→ **WHAT YOU SHOULD DO**
Once you have read the listing, write it all out exactly.

★ ★ ★ ★

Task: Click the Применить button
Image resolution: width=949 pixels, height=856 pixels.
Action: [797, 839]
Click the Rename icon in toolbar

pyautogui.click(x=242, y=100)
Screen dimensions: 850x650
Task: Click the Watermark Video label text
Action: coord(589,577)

★ ★ ★ ★

→ **OUTPUT OF THE EXERCISE**
Task: Click the Применить button
Image resolution: width=949 pixels, height=856 pixels.
Action: [797, 839]
Click the Rename icon in toolbar

pyautogui.click(x=242, y=100)
Screen dimensions: 850x650
Task: Click the Watermark Video label text
Action: coord(589,577)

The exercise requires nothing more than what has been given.